Many of these prescriptive norms vary significantly across different
cultures, so that there may be discrepancies in the behavior of different
national contingents , and helpers always are always run the risk of
acting in disaccordance with the values and expectations of the domestic
population.
As the decentralized character of policing missions makes it difficult
for the encompassing formal organization to set and enforce common
standards, the different units are very likely to rely on the ideas and
habits brought from their country of origin.
Actually, these tendencies toward "multiculturalism" are
encouraged
- by various organizational characteristics of mission battalions:
e.g. by the autonomy of the participating nations to apply their own
military lawm within their contingents, , to define their role in
direct bilateral negotiation processes with the UN headquarter and to
withdraw them anytime when they disagree with the course of a mission
(Siegenthaler 1994: 16);
- by the fact that stragegic mission goals are typically imprecisely
defined and variable induring time: a condition which invites the
national contingents to develop their own views about action
priorities and the relative importance of different aims.
For overcoming this centrifugalism, potent mechanisms for implementing
common doctrines and behavioral standards and for neutralizing loyalties
to national governments would be necessary (Berdal 1993: 42; Battistelli
1994).
In particular, mission commanders carry the burden to generate
cohesiveness and cooperation by specifying goals, procedures and
behavioral rules and by implementing these standards by making use of his
personal influence as well as his formal competences of supervision and
control.
As it is quite typical for new organizations directed toward innovative
goals, much guidance has to be produced on the basis of personalized (e.g.

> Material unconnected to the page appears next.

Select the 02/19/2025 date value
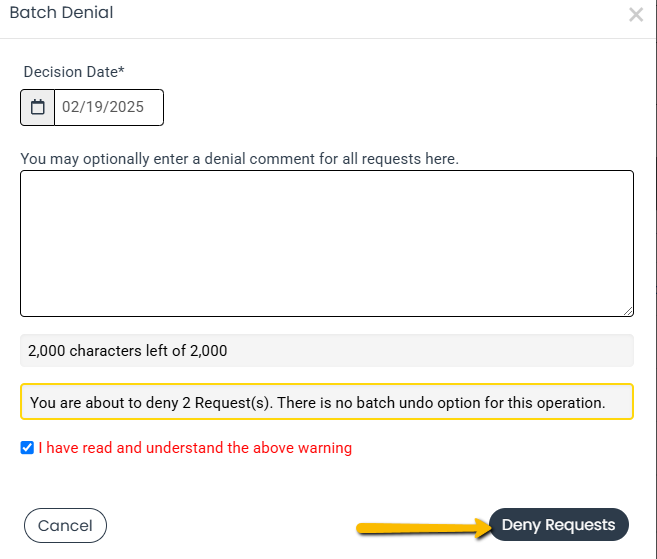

"charismatic") leadership in order to substitute the lack of
established, well-tested rules and procedures.
Thus, UN missions may offer excellent opportunities for quite
idiosyncratic "military entrepreneurs" not fitting into the far
more institutionalized military organizations of their native countries.

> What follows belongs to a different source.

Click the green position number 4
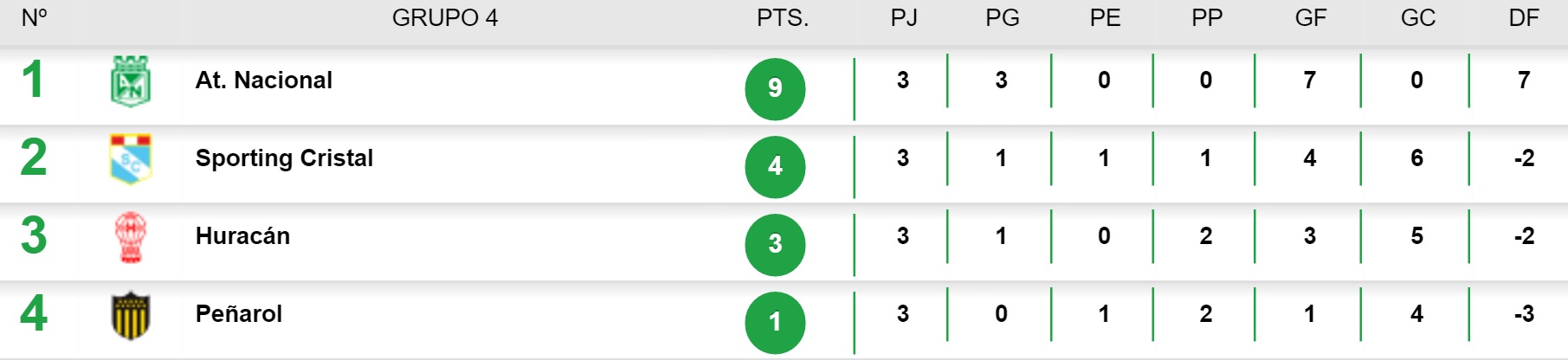Screen dimensions: 1568x360 (33, 313)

This revival of personalized leadership is another correlate of the
growing dissociation between civilian and military life, because it
contrasts with the increasingly depersonalized social controls in private
firms and other organizations.
Beside this need for leadership, a high demand for explicit formal
rules is created because very small units or even individual soldiers
often face the need to take their own decisions "on the spot",
without having time and opportunity for consulting higher command levels
and awaiting their authoritative orders.
As research studies in social psychology have shown, individuals tend to
evoke their most routinized responses when they have to act very quickly,
without having much time for reflections and deliberations (Fentress, 19
).
This regularity implies that the disposition of policing soldiers to
display presdictable and uniform responses in urgent situation is
critically dependent on habitualized routines acquired in prior training.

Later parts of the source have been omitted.